En mars, le PDG d'Apple, Tim Cook, a assisté au Forum sur le développement de la Chine qui s'est tenu à Pékin. « Apple et la Chine grandissent ensemble. C'est une relation symbiotique », a-t-il déclaré.
En avril, le PDG d’Intel, Pat Gelsinger, s’est également rendu à Pékin et a rencontré des responsables chinois.
Fin mai, Elon Musk, cofondateur de la société de voitures électriques Tesla, s'est rendu en Chine. L'éminent homme d'affaires a rencontré des responsables du gouvernement chinois à Pékin, puis a visité l'usine Tesla à Shanghai.

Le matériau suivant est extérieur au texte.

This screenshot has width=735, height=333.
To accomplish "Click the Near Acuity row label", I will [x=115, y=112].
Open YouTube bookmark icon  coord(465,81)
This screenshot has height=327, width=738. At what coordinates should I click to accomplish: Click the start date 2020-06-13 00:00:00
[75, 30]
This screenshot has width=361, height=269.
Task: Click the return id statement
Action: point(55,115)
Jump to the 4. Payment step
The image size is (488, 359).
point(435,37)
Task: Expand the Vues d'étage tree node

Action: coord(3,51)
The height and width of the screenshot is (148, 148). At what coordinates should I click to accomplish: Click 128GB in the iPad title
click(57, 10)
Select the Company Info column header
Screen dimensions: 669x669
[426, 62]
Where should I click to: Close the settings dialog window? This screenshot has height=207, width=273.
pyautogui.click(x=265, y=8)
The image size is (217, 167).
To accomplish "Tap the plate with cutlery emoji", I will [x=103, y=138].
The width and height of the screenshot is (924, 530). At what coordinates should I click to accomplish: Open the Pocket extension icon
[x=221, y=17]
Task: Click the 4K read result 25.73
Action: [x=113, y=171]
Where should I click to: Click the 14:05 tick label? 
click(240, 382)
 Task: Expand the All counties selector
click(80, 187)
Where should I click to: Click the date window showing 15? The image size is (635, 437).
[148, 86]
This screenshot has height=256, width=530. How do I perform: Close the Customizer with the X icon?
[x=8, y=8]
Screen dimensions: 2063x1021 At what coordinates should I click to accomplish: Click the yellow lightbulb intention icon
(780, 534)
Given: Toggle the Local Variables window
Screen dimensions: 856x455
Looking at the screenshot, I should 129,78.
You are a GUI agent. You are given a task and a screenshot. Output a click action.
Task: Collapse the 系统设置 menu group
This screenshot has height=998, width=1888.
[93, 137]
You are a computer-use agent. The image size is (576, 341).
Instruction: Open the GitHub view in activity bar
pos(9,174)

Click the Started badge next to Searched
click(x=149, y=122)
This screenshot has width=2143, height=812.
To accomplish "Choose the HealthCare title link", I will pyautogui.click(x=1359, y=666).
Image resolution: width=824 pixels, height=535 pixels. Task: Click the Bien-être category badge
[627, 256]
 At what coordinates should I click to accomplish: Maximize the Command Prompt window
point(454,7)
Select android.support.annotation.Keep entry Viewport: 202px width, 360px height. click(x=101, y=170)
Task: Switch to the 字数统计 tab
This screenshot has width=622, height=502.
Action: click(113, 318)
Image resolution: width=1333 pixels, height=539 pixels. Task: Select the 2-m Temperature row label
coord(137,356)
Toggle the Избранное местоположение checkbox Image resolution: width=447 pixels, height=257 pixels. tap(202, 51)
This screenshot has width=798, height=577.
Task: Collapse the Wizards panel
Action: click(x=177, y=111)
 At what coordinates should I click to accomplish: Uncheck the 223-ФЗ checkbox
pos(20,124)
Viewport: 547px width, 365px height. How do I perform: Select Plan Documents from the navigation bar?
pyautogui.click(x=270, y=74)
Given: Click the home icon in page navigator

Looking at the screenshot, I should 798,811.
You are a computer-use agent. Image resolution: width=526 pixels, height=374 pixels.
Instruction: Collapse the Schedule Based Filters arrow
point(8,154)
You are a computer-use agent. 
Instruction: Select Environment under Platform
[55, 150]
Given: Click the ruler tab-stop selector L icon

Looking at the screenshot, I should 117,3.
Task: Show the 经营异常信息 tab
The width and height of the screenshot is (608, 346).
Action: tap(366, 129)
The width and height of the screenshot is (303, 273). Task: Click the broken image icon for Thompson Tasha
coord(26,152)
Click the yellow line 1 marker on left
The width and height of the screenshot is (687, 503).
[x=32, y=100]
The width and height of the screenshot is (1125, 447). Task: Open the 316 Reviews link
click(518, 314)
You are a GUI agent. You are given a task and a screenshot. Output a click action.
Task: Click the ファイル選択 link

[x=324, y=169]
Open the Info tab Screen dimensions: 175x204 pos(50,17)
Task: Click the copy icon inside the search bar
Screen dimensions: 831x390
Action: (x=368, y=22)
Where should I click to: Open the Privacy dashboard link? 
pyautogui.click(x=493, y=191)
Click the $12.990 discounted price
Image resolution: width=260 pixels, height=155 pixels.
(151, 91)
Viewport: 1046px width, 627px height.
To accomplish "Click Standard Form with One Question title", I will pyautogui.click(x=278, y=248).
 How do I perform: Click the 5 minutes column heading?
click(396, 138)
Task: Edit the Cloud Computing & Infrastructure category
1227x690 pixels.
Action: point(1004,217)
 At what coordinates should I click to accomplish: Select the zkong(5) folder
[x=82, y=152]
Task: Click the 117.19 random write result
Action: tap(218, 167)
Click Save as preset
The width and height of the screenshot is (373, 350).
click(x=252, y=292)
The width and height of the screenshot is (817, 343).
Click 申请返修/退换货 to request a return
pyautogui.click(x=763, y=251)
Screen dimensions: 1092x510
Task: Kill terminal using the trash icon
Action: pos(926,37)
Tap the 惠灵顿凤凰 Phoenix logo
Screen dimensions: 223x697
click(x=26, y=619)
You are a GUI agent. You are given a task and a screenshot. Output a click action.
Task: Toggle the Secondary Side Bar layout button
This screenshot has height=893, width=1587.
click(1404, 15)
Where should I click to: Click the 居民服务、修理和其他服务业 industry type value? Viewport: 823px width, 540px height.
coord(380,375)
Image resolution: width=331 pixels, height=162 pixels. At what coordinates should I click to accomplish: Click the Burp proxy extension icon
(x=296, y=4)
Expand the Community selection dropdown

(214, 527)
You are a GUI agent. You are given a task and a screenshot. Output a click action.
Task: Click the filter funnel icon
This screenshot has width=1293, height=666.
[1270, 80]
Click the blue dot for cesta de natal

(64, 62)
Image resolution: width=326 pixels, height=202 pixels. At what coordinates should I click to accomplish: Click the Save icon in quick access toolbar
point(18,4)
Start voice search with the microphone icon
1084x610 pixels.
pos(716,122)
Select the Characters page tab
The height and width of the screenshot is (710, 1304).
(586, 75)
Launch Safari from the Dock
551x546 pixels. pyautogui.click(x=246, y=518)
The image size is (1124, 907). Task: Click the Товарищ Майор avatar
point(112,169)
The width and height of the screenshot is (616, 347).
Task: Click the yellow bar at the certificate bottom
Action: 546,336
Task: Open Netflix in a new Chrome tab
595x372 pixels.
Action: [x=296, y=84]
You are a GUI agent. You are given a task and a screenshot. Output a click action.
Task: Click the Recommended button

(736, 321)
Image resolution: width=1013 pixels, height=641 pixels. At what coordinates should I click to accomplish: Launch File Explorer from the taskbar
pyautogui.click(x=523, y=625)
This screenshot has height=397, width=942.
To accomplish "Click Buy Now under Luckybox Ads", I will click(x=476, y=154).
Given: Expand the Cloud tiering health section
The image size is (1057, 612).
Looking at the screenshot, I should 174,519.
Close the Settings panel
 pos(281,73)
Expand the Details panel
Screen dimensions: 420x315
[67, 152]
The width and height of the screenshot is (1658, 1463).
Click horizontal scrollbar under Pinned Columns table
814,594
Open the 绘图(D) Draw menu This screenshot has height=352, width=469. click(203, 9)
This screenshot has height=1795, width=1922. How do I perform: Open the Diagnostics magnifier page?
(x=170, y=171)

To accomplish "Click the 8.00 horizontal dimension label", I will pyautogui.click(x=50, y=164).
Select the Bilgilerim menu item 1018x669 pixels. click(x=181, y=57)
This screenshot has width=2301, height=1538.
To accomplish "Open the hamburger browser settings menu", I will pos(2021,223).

Et plus récemment, en juin 2023, Bill Gates, cofondateur du géant technologique américain Microsoft, a été reçu par le président chinois Xi Jinping à Pékin - une exception presque sans précédent pour un chef d'entreprise
« Vous êtes le premier ami américain que je rencontre cette année », a déclaré le président chinois au milliardaire américain.
Marché indispensable
L’attention que les dirigeants technologiques de Washington accordent à Pékin démontre l’importance du pays pour certaines des plus grandes entreprises américaines.
Alors que la plus grande économie du monde renforce les sanctions pour bloquer l’accès de la Chine à la technologie américaine, les plus grandes entreprises technologiques de Washington restent fortement dépendantes de ce marché d’un milliard de personnes.
En fait, malgré cinq années de « séparation », cette dépendance n’a guère changé.
En 2018, Washington a commencé à s’éloigner progressivement de Pékin, sous la présidence américaine de l’époque, Donald Trump. Le président a imposé des restrictions à l’exportation et à l’investissement visant à limiter l’accès de la Chine à la technologie américaine avancée.
Mais cinq ans plus tard, une analyse des données financières réalisée par Nikkei Asia montre que les entreprises technologiques américaines dépendent toujours fortement de la Chine.
En pourcentage des ventes annuelles, les ventes des grandes marques technologiques, telles qu'Apple et Tesla, ont augmenté ou sont restées largement stables depuis 2018. Même les entreprises du secteur des semi-conducteurs, qui ont été une cible particulière du gouvernement américain, n'ont pas non plus connu de changement. en revenus.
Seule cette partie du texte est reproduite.